Among his achievements are the discovery of those factors that determine that a bone marrow transplant is successful.
The professor at Harvard University began his relationship with the University of Murcia in 1995 when Donnall Thomas, Nobel Laureate in Medicine, attended the opening of the Bone Marrow Transplant Unit of the General University Hospital in 1990.
Since then, his relationship with the University of Murcia has been increasing, favoring the training of students in the Region in his laboratory.
In addition, the scientific collaboration between the research groups of Harvard and the University of Murcia has allowed the development in Murcia of pioneering clinical trials in the world thanks to technology patented by Dr. Sackstein.
In these studies, multidisciplinary teams from the Faculty of Medicine of the UMU and the Virgen de la Arrixaca University Clinical Hospital collaborate.
His contribution to the training of professionals in the Region is completed with the co-direction of the course of the International University of the Sea Transplant and Cell Therapy: from the Bench to the Bedside.
Professor José María Moraleda, in charge of carrying out the laudation of the new Doctor Honoris Causa, assured that "Sackstein embodies the best definition of the doctor-scientist, a figure of exceptional value who combines research in basic sciences with clinical assistance, and bases this research in finding answers to the problems of patients, the so-called translational research. "
During his speech, Dr. Sackstein has reviewed his personal and professional career and has illustrated those present with a speech in which he has explained some of his scientific efforts to discover how cells in the blood flow migrate to the bone marrow ;
some works that have resulted in the creation of a technological platform to make possible all cell-based therapies.

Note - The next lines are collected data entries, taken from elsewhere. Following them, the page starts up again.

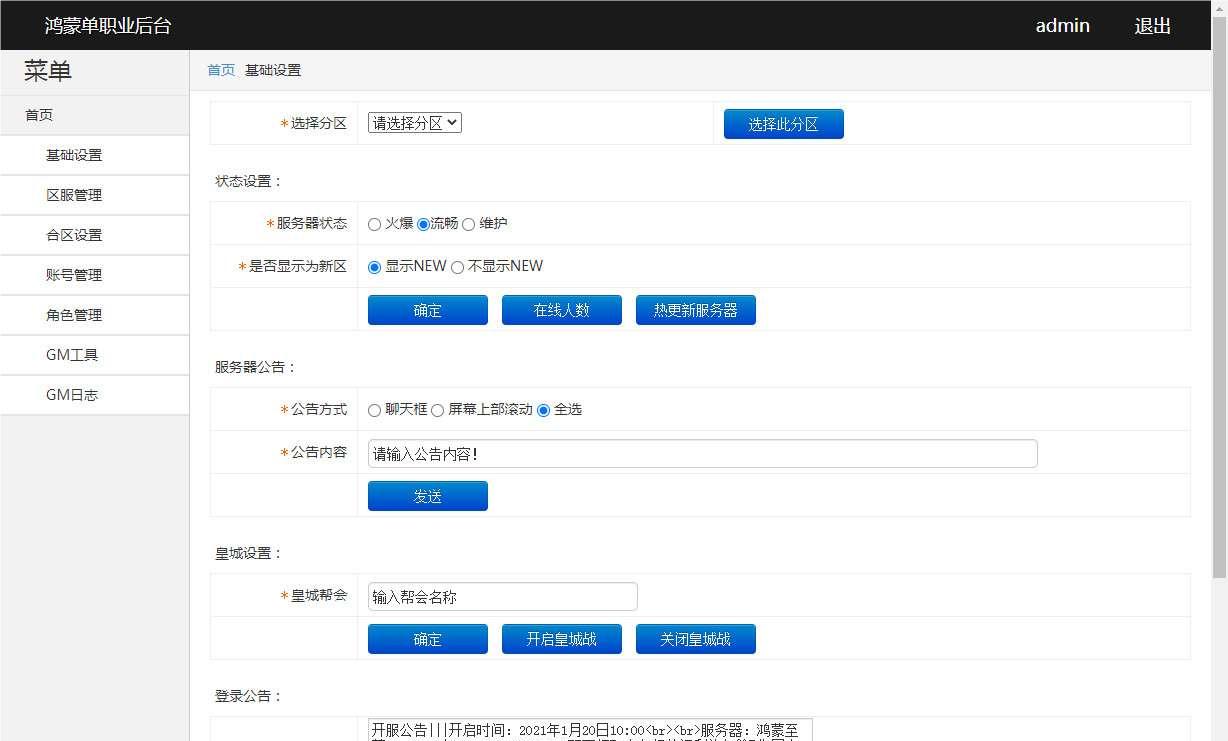Click the 选择此分区 button

(783, 124)
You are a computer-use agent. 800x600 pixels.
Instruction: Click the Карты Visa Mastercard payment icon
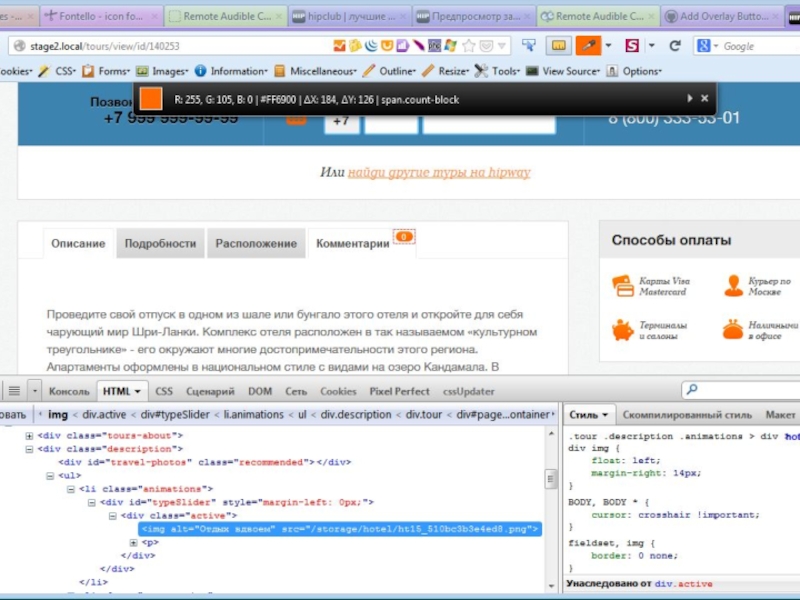click(x=621, y=286)
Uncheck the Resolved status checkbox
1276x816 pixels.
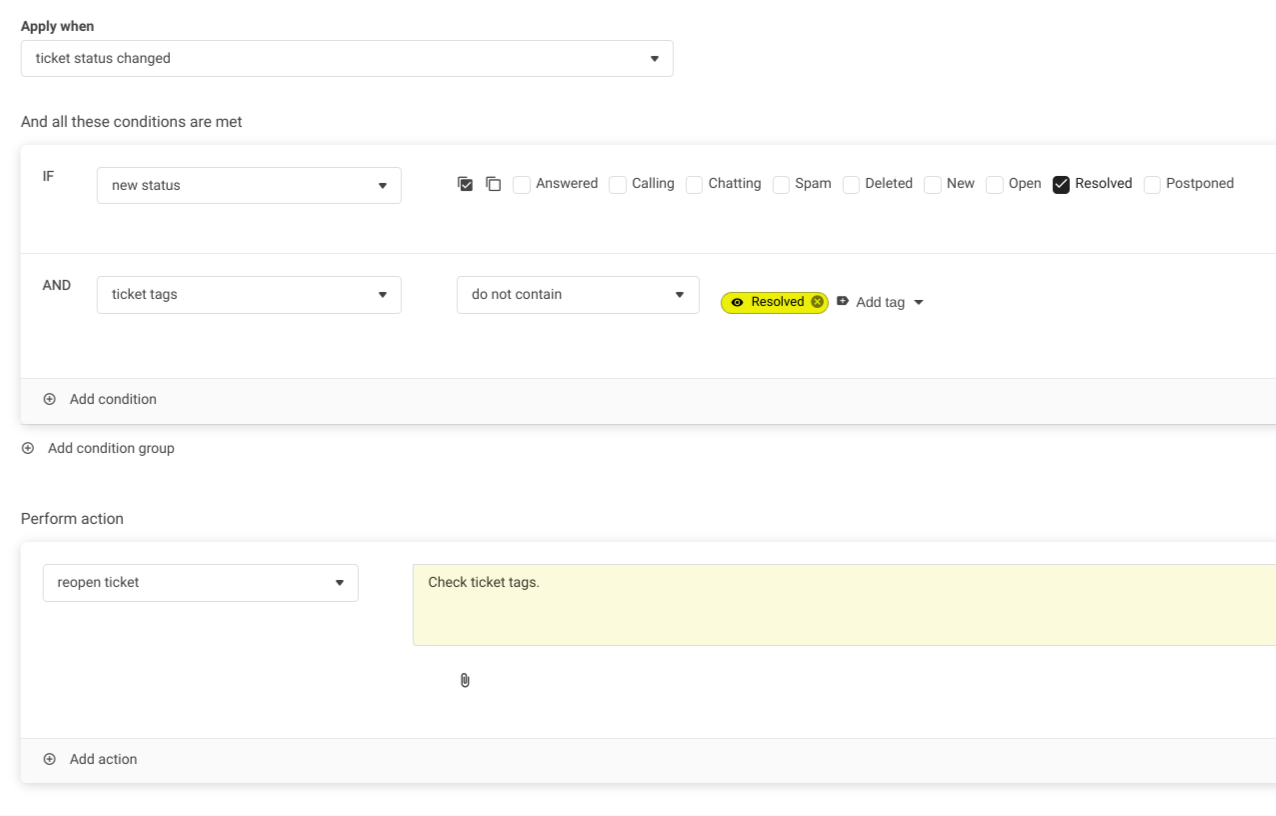(1061, 184)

His career, he said, began in his second year as a medical student at Harvard when he began to have contact with bone marrow transplant operations, now better known as a hematopoietic stem cell transplant.
In this procedure, blood-forming stem cells (hematopoietic stem cells, CMH) are harvested from a donor and then injected into the bloodstream of a recipient patient.

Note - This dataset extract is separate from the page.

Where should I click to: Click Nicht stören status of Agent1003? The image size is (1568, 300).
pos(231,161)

The MHCs travel within the bloodstream to the marrow of the recipient and begin to produce new blood cells.
The finding in those years that one in four patients who underwent this transplant died within a few weeks because they could never recover the ability to produce blood cells by the so-called 'graft failure' motivated his professional career and have turned him in a world reference in its field.
Sackstein has claimed to feel "extremely honored to receive an honorary doctorate from the University of Murcia" and has finished his speech with an image of what he has called "my family in Murcia", among which are Dr. Moraleda and other professionals of Murcian medicine.
The rector of the University of Murcia, José Luján, closed the event with a speech in which he stressed that "talent and his natural gifts for research, together with the teaching of Donnall Thomas, have allowed Dr. Sackstein to achieve the highest peak of knowledge and science ".
Luján has reviewed the honorary doctors appointed at the UMU at the proposal of the Faculty of Medicine, a relationship that was inaugurated by Dr. Rafael Méndez.
"Dear Robert, welcome to the faculty of doctors of a University of Murcia Welcome to your home Your love for science, your intellectual honesty, your teaching and your social commitment will be for us encouragement and example," concluded the rector.